▶ EXTRAIT DU DOCUMENT
--- --- ---

Breizh’Alim : une démarche innovante en faveur d’une politique d’achats publics territoriale

La région Bretagne, l'Etat et la Chambre d'agriculture ont initié depuis plusieurs mois la démarche Breizh'Alim qui se met en marche progressivement sur la région. Cette démarche vise, en premier lieu, à valoriser, par la commande publique, l'achat local de denrées alimentaires dans les établissements scolaires de Bretagne.

Hind Saoud, conseillère régionale en charge de la commande publique et de la politique d'achat nous explique cette démarche innovante.

Pouvez-vous nous expliquer la démarche Breizh’Alim, initiée par la Région Bretagne, démarche novatrice engagée en faveur d'une politique d'achats publics territoriale ?
La démarche Breizh’Alim a été initiée par la Région Bretagne en partenariat avec l’Etat et la Chambre régionale d’agriculture. Elle consiste à valoriser l’écosystème territorial agro-alimentaire en rapprochant l’offre et la demande en matière d’achats publics de denrées alimentaires. Au regard du contexte de crise agricole, des attentes envers les pouvoirs publics de la part des agriculteurs mais aussi des citoyens, il s’agit pour nous de créer les conditions d’un approvisionnement de qualité et de proximité dans la restauration collective dépendant des collectivités territoriales et de l’Etat.
Partant du principe que l’acte d’achat doit être un acte économiquement responsable, Breizh’Alim allie plusieurs enjeux :
- Ancrage territorial alimentaire
- Economie locale
- Education alimentaire
- Développement durable
- Modernisation des pratiques d’achats
Cette démarche est novatrice dans le sens où elle sera profitable à tous (citoyens, opérateurs économiques, acheteurs publics des collectivités territoriales et de l’Etat) par les outils qu’elle va déployer, le partage d’une ingénierie contractuelle innovante, la visibilité et la lisibilité des initiatives locales…

Quels sont les produits concernés par cette démarche ?
Dans le cadre de Breizh’Alim, nous avons une attention particulière pour les produits que sont le porc, le lait, les œufs et les produits de la mer. Toutefois, la démarche n’est pas exclusive, l’ensemble des filières seront associées.

Comment rapprocher l’offre de la demande au sein de la filière alimentaire ?

--- --- ---

▶ CONSIGNES
(A) D'après l'entretien sur Breizh'Alim, à quels produits la démarche accorde-t-elle une attention particulière ?
(B) Répétez à l'identique le passage de l'entretien sur Breizh'Alim qui commence par les mots "Breizh’Alim : une" et s'achève sur "cette démarche innovante.".
Les enregistrements qui suivent viennent d'une autre source.

▶ DONNÉES FOURNIES

--- --- ---

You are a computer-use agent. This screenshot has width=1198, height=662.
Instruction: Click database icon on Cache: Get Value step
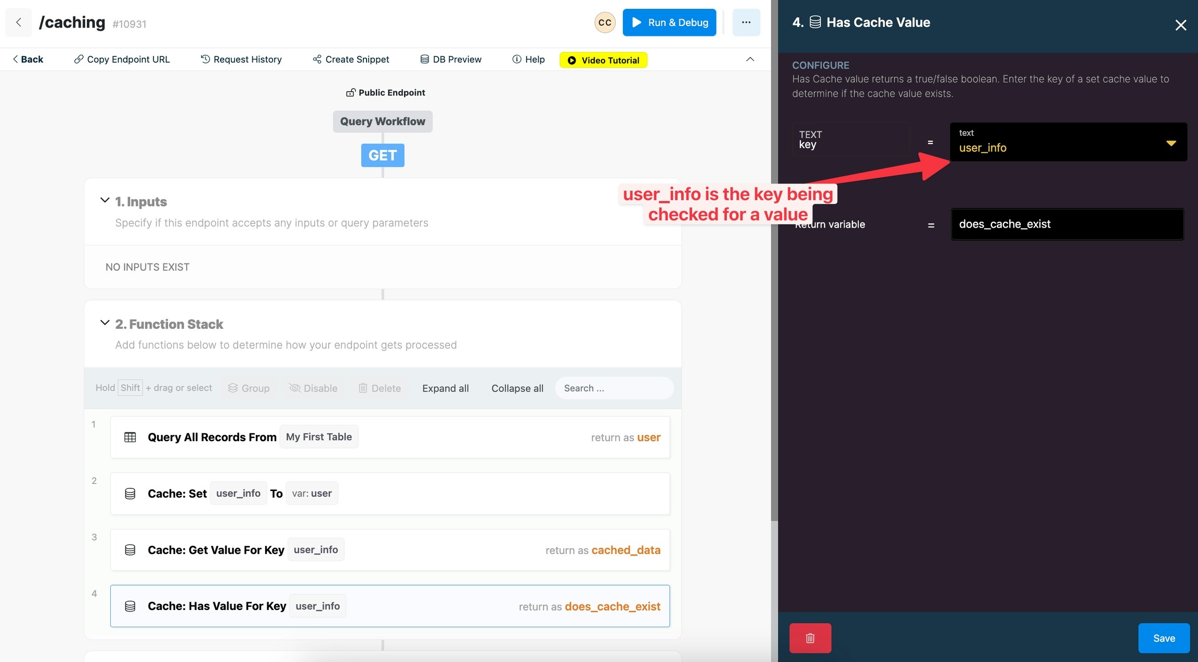pyautogui.click(x=130, y=550)
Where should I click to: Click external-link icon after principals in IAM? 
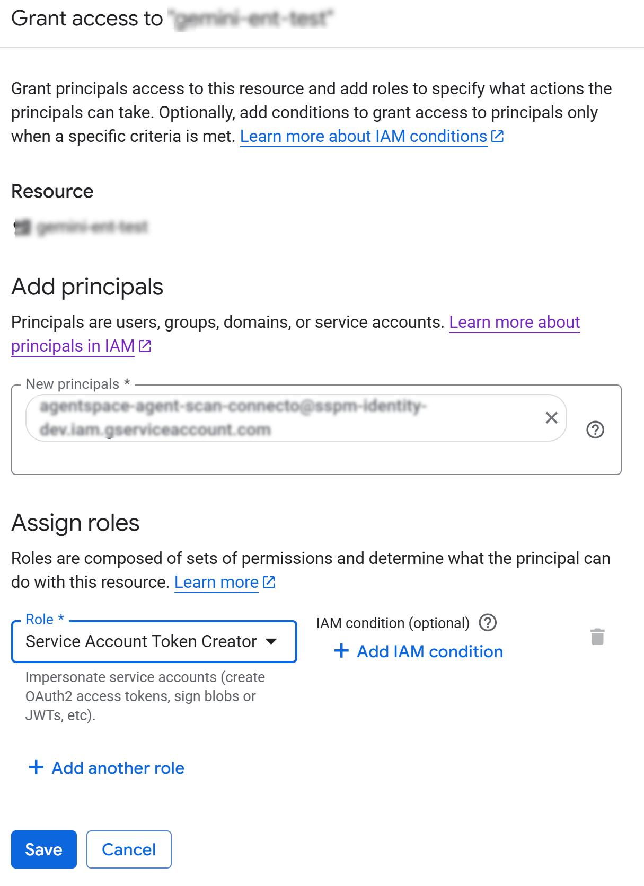pyautogui.click(x=145, y=346)

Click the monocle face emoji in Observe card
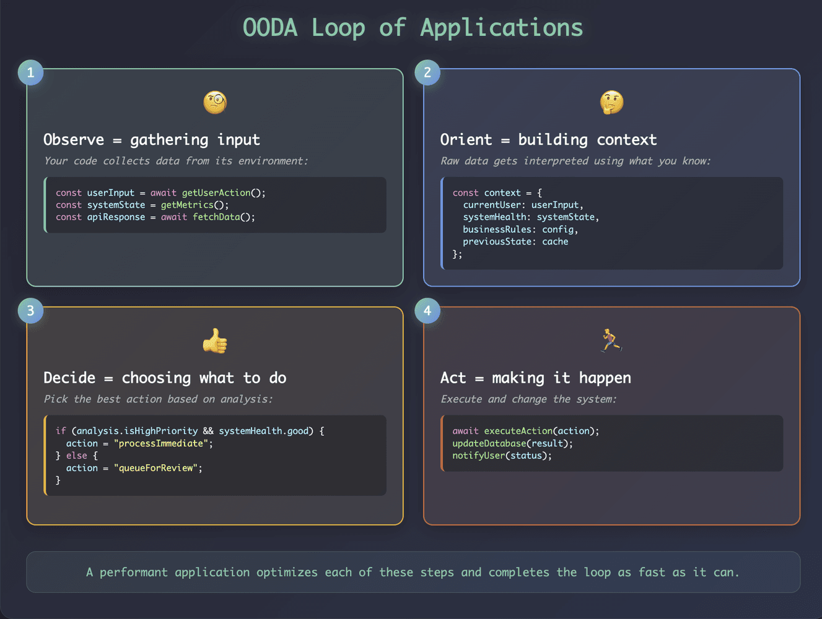pyautogui.click(x=215, y=102)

--- --- ---

▶ RÉPONSES PAR CONSIGNE
(A) Le porc, le lait, les œufs et les produits de la mer.

(B)
Breizh’Alim : une démarche innovante en faveur d’une politique d’achats publics territoriale

La région Bretagne, l'Etat et la Chambre d'agriculture ont initié depuis plusieurs mois la démarche Breizh'Alim qui se met en marche progressivement sur la région. Cette démarche vise, en premier lieu, à valoriser, par la commande publique, l'achat local de denrées alimentaires dans les établissements scolaires de Bretagne.

Hind Saoud, conseillère régionale en charge de la commande publique et de la politique d'achat nous explique cette démarche innovante.